The origins: Cordouan island - 14th century

Gironde estuary is a veritable graveyard of ships. In order to allow ships to reach or leave the port of Bordeaux, an important trading city, the safety of sea routes became a priority. The Prince of Aquitaine, Edward of Woodstock, built a fire tower on Cordouan island called the “Tower of the Black Prince”. Each night, a hermit lit a large fire on the top of the tower to guide sailors.

A royal lighthouse - 16th century

The tower of the Black Prince fell into ruin and shipwrecks in Gironde estuary became more and more frequent. Henry III decided to build a lighthouse in the place of the fire tower and confided this crazy project to the architect Louis de Foix. His objective? Make the lighthouse a royal project that is worthy of the ancient Wonders of the World. However, undertaking such a construction project at sea is not easy! The construction was slowed by the wars of religion and the titanic cost of the works.

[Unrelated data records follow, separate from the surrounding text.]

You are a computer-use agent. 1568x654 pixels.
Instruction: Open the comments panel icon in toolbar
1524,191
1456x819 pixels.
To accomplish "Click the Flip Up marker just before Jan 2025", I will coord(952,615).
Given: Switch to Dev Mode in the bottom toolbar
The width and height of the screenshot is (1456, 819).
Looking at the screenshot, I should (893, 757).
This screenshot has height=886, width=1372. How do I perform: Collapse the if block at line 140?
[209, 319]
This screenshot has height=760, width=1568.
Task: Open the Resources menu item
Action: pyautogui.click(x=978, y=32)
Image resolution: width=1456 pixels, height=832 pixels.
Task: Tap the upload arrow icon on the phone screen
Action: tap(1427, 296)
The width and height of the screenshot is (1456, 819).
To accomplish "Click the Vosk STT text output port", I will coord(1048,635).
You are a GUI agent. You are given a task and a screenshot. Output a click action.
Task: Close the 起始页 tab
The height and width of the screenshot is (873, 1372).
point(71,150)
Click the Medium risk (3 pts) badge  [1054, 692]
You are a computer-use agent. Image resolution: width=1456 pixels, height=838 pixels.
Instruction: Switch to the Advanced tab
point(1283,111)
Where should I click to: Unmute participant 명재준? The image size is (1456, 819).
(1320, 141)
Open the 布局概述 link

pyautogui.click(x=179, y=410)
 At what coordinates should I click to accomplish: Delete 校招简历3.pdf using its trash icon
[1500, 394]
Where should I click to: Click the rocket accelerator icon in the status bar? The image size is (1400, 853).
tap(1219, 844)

On the death of Henry III, Henri IV restarted the Cordouan construction project and made it a symbol of royal power. The lighthouse was decorated with sculptures and woodwork and it even had a royal chapel.

Construction finished in 1611, 27 years after it was started. At that time, it was a round, three floor tower 37m in height. The architect Louis de Foix, after having devoted his life and fortune to the project, died before seeing it finished.

More info at Cordouan.culture.fr

The Renaissance lighthouse - 18th century

In the 1780’s, the upper part of the tower was in very bad condition and sailors again complained of the insufficient visibility of Cordouan lighthouse. The architect Joseph Teulere won the call to bids launched by the Secretary of the Navy in 1786 and was confided the crazy project of raising the lighthouse more than 20 meters in order to improve visibility.

Joseph Teulere succeeded in preserving the Renaissance building (except the beacon) and its symbolic character. Typical of the end of the 18th century, the architectural style of the upper part (more austere and utilitarian) is not as evocative as the lower part.

Cordouan takes its present form.

More info at Cordouan.culture.fr

The engineering laboratory - 19th century

In France, scientific research attempted to modernize lighthouse lighting systems. As the center of this effort, Cordouan became the dream laboratory of the engineers.

In 1823, Augustin Fresnel experimented at the lighthouse with a scaled lens prototype and this new system revolutionized modern lighthouse lighting. The “Fresnel lens” is used in the majority of lighthouses worldwide.

More info at Cordouan.culture.fr

Today

Even today, Cordouan has not relinquished its useful role and continues to serve as a waypoint for sailors who are navigating the Gironde estuary.

Five power generators supply two groups of ten batteries which serve all the electric installations in the lighthouse. A 250 W lightbulb and a new rotating screen complete the new lighting system of the lighthouse. A control device allows 24/7 monitoring of the status of the lighthouse.

Cordouan lighthouse can now be seen up to 40 km out to sea and sailors can see its constant flickering at 12 second intervals.

These now somewhat autonomous technical installations still require continuous human surveillance. The Lighthouse and Beacon Service (DIRM South Atlantic) monitors the good functioning of the lighthouse from Verdon-sur-Mer.